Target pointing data
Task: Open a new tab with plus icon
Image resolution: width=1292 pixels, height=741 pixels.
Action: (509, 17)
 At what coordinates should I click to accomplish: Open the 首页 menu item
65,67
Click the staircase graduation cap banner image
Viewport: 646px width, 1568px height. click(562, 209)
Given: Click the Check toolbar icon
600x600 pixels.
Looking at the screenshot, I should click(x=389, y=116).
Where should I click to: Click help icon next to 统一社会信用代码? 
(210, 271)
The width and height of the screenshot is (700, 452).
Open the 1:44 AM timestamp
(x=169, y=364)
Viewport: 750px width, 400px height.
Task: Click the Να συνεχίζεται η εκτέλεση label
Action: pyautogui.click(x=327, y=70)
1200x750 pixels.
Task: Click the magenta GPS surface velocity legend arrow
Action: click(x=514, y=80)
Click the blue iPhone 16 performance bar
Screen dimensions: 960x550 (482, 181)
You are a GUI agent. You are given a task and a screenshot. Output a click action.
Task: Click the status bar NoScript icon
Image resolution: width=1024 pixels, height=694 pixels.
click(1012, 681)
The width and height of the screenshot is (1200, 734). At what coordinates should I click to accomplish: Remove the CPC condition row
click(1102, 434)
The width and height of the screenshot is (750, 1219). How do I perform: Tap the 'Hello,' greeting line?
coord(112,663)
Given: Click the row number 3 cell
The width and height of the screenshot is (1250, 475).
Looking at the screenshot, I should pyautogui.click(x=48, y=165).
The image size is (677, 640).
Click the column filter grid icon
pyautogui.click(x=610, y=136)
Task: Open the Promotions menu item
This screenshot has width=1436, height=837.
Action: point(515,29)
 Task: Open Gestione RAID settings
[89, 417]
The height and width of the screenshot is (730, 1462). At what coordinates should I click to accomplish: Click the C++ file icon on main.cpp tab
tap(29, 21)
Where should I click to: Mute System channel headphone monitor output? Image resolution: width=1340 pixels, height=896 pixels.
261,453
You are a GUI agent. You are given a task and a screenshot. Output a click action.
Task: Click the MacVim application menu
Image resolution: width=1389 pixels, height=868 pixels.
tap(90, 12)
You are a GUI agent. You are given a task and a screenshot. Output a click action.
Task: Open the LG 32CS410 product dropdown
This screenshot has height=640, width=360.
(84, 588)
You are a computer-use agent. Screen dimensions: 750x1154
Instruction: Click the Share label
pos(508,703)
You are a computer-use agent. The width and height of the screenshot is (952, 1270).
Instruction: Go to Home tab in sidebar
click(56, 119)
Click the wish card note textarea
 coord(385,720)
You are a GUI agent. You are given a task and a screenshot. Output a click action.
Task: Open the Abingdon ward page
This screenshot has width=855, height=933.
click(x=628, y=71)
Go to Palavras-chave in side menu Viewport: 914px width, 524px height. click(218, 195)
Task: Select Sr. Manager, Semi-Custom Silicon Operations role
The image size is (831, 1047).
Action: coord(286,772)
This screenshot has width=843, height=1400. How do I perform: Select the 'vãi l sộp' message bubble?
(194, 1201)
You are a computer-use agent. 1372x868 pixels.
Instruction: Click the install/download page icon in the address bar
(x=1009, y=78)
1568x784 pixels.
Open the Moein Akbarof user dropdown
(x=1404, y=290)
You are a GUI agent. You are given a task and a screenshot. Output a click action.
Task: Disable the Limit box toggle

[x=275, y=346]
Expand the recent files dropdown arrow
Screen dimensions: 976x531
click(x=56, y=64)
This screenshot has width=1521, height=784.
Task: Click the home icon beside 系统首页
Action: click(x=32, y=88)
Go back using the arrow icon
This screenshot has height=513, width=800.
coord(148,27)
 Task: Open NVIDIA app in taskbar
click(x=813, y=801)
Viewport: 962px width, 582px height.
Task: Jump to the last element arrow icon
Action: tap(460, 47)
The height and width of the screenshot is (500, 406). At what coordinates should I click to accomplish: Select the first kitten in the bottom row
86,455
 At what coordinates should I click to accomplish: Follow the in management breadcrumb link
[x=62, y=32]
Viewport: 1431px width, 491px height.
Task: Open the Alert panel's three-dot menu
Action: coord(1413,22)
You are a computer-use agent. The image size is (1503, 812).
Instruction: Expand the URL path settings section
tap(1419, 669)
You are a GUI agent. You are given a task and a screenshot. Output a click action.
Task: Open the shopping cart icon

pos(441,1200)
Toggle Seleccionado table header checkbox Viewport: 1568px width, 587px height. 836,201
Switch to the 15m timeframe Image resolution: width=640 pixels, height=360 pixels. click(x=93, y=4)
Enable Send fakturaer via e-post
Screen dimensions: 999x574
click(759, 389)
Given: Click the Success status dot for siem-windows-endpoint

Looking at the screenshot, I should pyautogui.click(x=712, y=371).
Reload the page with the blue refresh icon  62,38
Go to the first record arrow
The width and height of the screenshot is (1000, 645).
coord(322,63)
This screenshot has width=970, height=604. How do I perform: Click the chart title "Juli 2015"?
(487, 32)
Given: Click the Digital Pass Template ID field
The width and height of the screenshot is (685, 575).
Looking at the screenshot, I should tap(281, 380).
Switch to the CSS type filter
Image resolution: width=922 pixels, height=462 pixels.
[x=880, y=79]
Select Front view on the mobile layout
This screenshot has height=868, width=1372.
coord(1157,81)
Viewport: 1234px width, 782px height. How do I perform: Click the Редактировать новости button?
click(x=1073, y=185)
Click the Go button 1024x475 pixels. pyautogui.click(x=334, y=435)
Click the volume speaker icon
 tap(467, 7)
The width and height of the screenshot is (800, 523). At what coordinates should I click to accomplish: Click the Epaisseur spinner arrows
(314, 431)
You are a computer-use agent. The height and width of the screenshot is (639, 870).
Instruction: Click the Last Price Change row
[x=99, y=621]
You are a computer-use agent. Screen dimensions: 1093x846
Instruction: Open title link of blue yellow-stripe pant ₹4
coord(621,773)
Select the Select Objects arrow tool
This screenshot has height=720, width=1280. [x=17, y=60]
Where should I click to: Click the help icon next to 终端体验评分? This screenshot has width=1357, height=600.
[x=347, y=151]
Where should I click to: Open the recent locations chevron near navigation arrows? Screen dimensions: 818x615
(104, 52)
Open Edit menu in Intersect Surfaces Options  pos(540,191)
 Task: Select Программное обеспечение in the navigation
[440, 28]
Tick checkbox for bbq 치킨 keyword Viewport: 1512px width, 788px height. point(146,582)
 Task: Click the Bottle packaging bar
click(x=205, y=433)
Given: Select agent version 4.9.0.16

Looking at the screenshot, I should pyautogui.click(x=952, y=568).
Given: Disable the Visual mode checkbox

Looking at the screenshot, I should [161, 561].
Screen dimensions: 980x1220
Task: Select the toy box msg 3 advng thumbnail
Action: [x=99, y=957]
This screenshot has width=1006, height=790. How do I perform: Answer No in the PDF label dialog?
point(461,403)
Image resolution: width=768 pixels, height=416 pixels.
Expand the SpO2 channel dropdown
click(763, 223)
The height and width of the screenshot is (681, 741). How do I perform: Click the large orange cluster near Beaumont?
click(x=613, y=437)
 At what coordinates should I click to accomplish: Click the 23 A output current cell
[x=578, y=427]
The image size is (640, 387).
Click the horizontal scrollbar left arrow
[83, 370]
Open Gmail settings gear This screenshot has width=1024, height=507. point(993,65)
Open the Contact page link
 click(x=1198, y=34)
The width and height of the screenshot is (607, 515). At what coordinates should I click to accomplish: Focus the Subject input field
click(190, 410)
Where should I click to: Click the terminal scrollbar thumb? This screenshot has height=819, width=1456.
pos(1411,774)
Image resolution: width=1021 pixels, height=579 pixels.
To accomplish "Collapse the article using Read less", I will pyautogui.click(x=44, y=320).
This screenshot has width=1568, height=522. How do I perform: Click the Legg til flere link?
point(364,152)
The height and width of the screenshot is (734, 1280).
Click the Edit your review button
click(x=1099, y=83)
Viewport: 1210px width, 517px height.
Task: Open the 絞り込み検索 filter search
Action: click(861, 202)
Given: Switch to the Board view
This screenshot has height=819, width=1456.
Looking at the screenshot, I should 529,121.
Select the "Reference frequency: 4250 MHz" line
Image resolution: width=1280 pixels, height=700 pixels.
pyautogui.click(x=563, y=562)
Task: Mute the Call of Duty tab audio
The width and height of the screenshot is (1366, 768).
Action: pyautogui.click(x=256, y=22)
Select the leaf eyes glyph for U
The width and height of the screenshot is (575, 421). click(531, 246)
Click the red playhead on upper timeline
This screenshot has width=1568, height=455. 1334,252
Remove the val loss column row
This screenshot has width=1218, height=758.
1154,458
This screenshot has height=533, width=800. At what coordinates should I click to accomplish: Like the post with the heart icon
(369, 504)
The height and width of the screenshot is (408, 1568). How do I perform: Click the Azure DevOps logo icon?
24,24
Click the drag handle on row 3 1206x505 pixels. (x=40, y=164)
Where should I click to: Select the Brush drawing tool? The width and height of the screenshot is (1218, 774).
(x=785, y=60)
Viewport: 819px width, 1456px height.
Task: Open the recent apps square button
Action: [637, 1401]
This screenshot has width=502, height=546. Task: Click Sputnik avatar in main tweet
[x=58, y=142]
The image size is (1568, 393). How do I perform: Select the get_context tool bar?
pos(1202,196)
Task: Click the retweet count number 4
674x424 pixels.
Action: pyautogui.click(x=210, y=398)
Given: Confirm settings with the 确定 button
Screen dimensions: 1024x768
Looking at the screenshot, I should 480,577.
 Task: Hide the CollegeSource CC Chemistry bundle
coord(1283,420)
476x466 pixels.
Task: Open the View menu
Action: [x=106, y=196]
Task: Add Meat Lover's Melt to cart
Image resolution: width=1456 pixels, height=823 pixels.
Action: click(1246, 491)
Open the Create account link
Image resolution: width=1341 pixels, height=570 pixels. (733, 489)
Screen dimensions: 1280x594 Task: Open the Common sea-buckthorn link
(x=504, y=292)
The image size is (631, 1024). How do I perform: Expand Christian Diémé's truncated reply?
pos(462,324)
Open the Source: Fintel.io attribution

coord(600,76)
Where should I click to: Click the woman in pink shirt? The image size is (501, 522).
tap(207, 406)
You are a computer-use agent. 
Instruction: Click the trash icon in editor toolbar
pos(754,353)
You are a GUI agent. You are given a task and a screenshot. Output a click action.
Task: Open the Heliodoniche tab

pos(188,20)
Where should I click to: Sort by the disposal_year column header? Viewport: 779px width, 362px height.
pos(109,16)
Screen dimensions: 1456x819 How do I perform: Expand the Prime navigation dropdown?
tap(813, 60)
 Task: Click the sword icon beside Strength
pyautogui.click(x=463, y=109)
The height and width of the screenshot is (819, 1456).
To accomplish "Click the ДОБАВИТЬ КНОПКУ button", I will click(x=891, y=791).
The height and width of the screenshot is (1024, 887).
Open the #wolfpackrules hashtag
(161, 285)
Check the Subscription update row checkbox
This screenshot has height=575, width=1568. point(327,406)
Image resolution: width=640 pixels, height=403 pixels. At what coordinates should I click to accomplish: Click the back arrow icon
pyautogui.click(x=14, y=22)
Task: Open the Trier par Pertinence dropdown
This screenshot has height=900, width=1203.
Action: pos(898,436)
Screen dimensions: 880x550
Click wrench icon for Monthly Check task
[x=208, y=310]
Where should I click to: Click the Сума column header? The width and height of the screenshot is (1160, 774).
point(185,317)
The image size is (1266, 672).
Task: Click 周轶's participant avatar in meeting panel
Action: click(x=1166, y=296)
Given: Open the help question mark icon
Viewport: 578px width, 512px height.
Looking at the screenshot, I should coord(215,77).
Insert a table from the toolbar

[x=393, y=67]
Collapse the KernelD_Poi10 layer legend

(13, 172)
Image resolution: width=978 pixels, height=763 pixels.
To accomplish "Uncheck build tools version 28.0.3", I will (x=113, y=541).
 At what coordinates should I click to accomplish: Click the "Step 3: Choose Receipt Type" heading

## The problem
Count the lines of the records above that contain the string "coordinates". Give only the number.

## Expected answer
11